The Activity Element. The disassembly of the chuppah with parts intact for future usages was not a §240(1) activity. And if attempt is to force “disassembly” into the definition of “demolition,” there is no fit. First, the several advocates for the L.1930 Ch. 602 addition of “demolition” work to §§240 and 241 equated its hazards to those of construction work, hardly a match to McCoy’s activity. Next, the definitions of “demolition” or “demolish” in Merriam-Webster Dictionary, Black’s Law Dictionary and Industrial Code Rule 23-1.4(16) use words such as “razing,” “destruction” and the like, but nowhere even remotely synonymously use the words “disassembly” or “disassemblage.” And the safety standards promulgated in Industrial Code Rule 23-3 for the prevention of perceived potential dangers to demolition workers have not the slightest resemblance to the activity in which McCoy was engaged.
The Device Relationship Element. The opinion’s factual recitation does not picture ladder culpable causal involvement.
That the ladder did not have feet on two of its legs does not automatically fault it. Unlike §240(2) and (3), each of which is by itself a specific safety standard, with its violation negligence per se, §240(1) objectively read is without specifics, thereby requiring augmentation by some specific generally-accepted safety standard which if in some way transgressed would be evidence of negligence. But none was referenced and there is contrary evidence. Pursuant to Labor Law §27 which tasks the Commissioner of Labor to promulgate standards for the safety of employees, Industrial Code Rule 23-1-21 created ladder safety standards which nowhere in its stepladder part, Rule 23-1.21(e), requires they have feet; with the only mention of feet for ladders as an alternative means for securing the lower ends of leaning ladders where the work is from a rung above 10′ (Rule 23-1.21(b)(4)(iv).3
Next, feet or no feet, a step ladder properly used with its legs fully opened and its spreader locked should not slip. Conversely, feet or no feet slippage could occur if not properly used. Adding that other than saying the ladder slipped there is mystery as to the dynamics of the happening, including lack of mention of how the absence of feet caused the accident or their presence would have prevented it, makes for an inadequate showing that there was ladder-related culpability and it caused the accident.
A Passing Observation
On an overview of the statute and its underlying legislative materials at the stages of its evolution over more than a century, the Scaffold Law was never thought about for work environments such as McCoy’s.
Why Analyze ‘McCoy’?
That the L.1969 Ch. 1108 amendment of §240(1) by substitution of a few words created unique new and different sources of liabilities, did not otherwise expand the scope of the statute as a whole, nor was there a slackening of the several boundaries of its individual elements, most still existing from before, others attuned to the 1969 new words and those of amendments thereafter.

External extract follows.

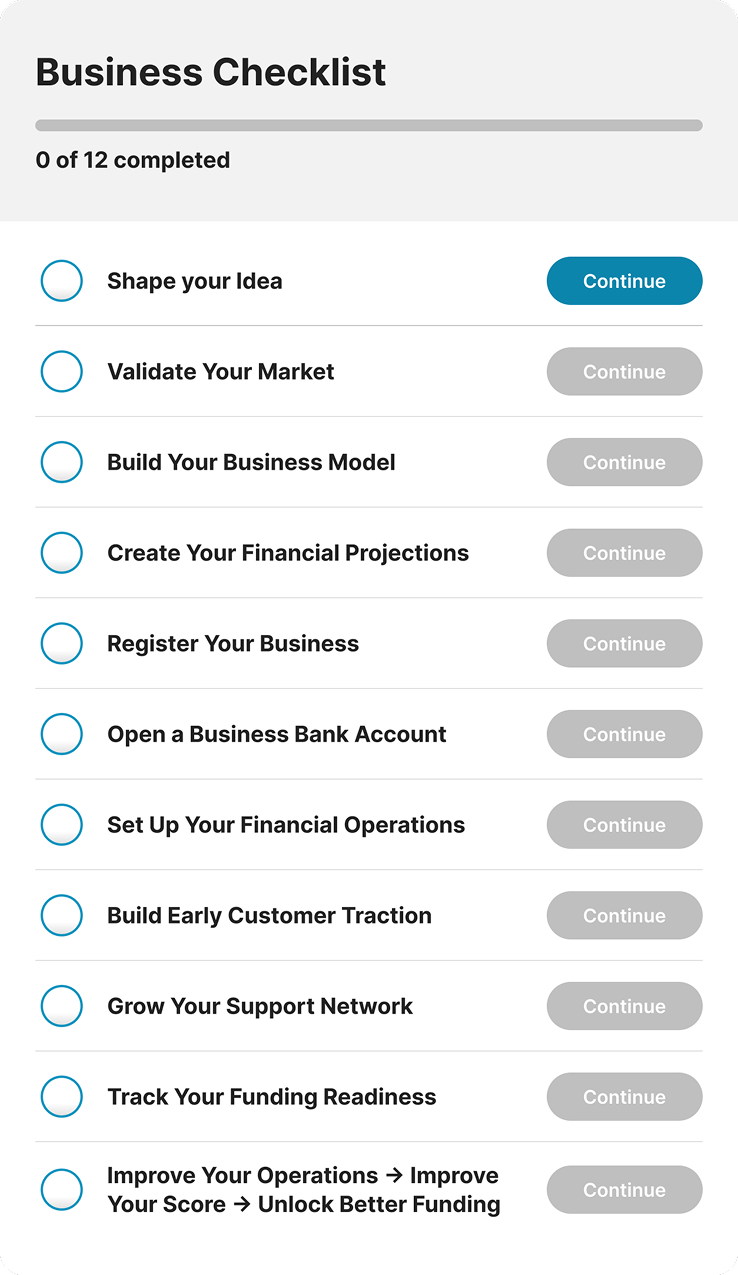Tick the Unlock Better Funding checkbox
Image resolution: width=738 pixels, height=1275 pixels.
tap(62, 1190)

That said, there is reality. The lure of its rewards has spawned and will continue endeavors to avail §240(1) where not merited. Accordingly, suggested is element-by-element checklist scrutiny to sort out and frustrate attempts to intrude claims foreign to the statute by the torturing or disregarding any one or more of its boundaries.

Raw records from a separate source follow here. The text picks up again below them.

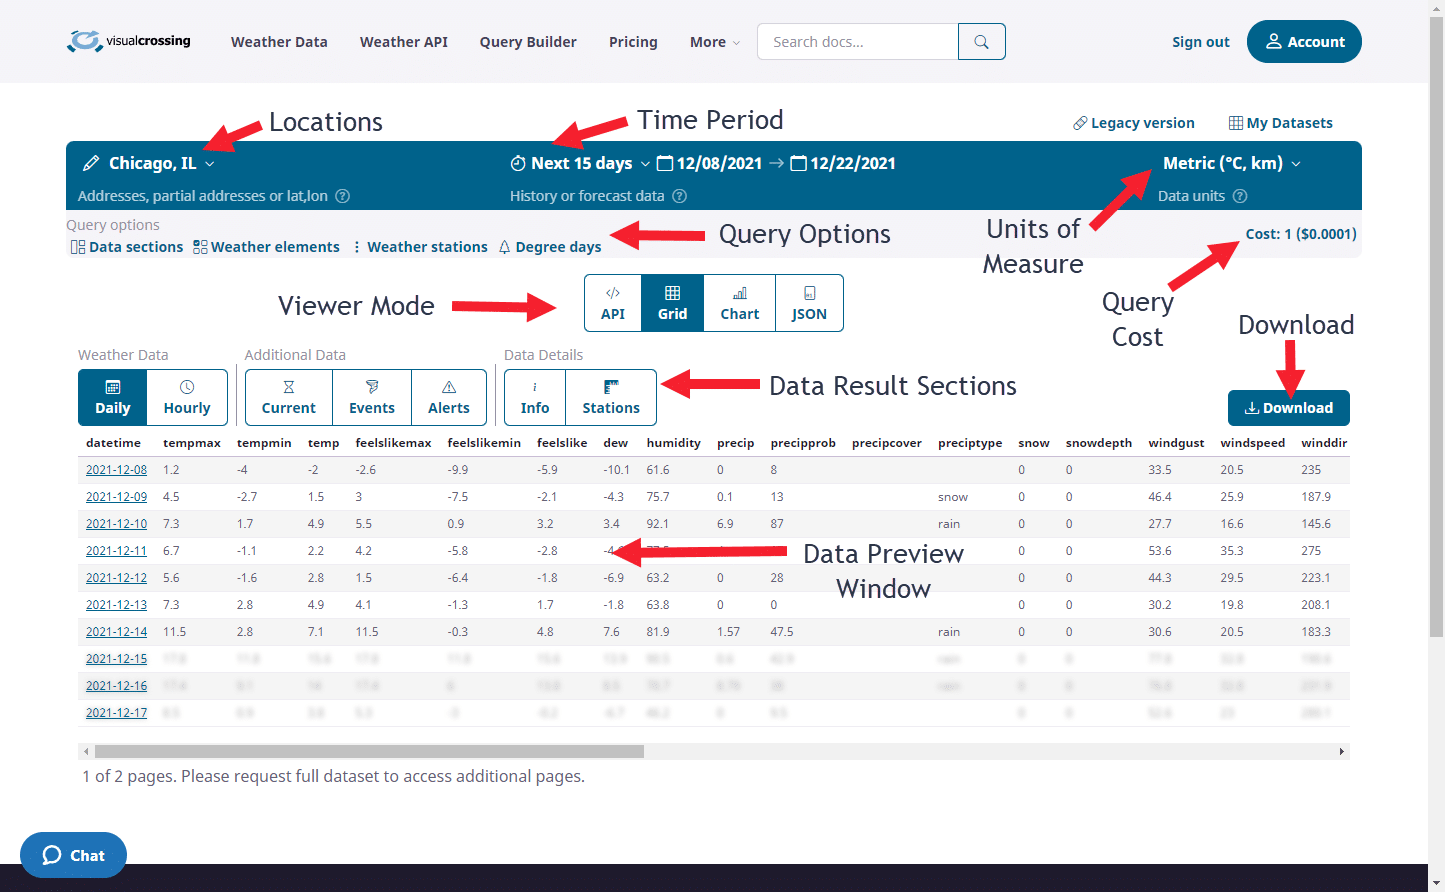The height and width of the screenshot is (892, 1445).
Task: Switch to Chart viewer mode
Action: pos(739,303)
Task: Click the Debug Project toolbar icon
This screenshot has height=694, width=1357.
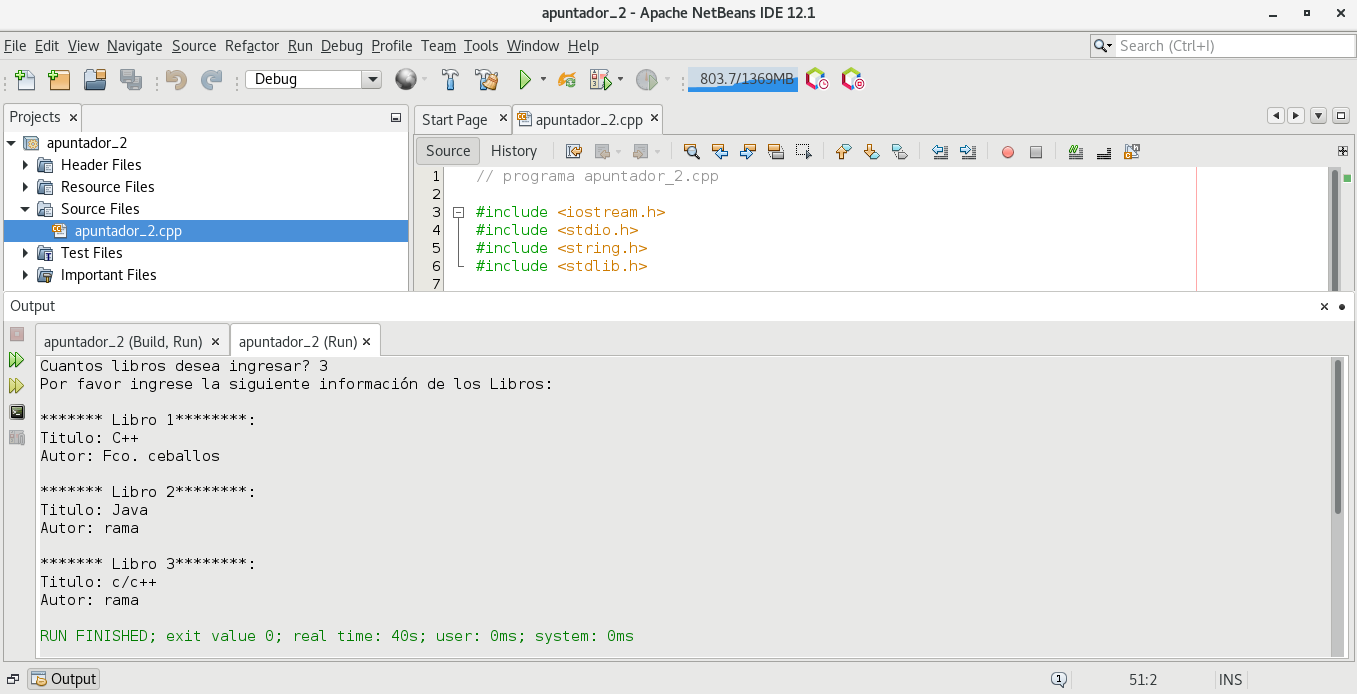Action: pyautogui.click(x=600, y=80)
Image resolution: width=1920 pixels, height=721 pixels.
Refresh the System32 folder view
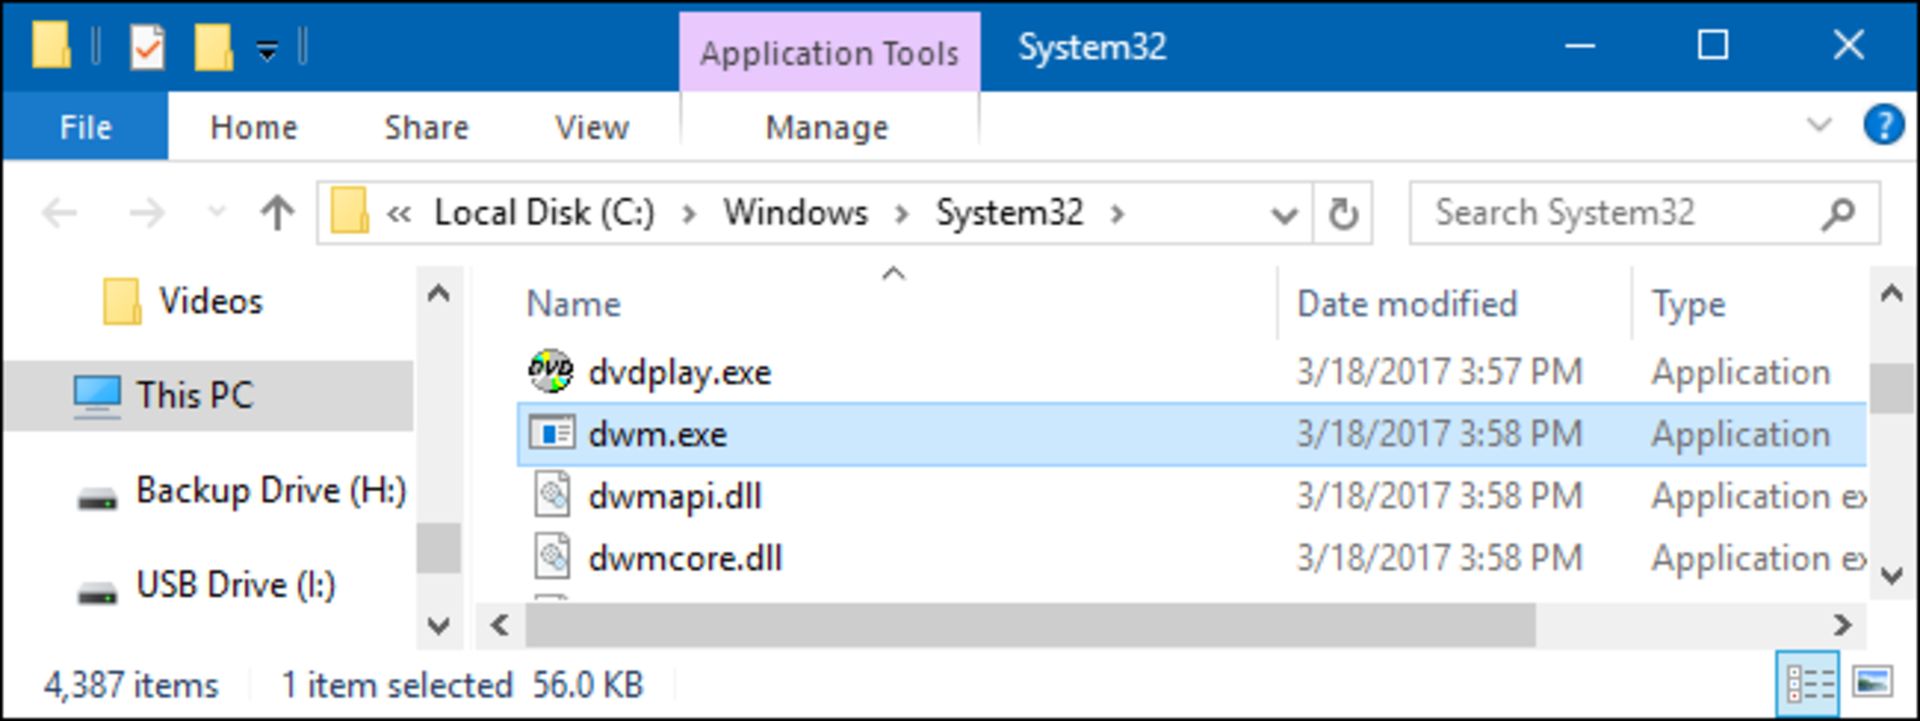click(x=1343, y=213)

1. Presumably along with floral decorations.
2. During the Caddy period when the Scaffold Law first received liberal construction both the common law and the then New York Employers Liability Law otherwise armed employers with difficult to overcome complete defenses, and there was not yet a Workers’ Compensation Law.
3. Judicial Notice of Industrial Code provisions is appropriate (CPLR 4511(a)).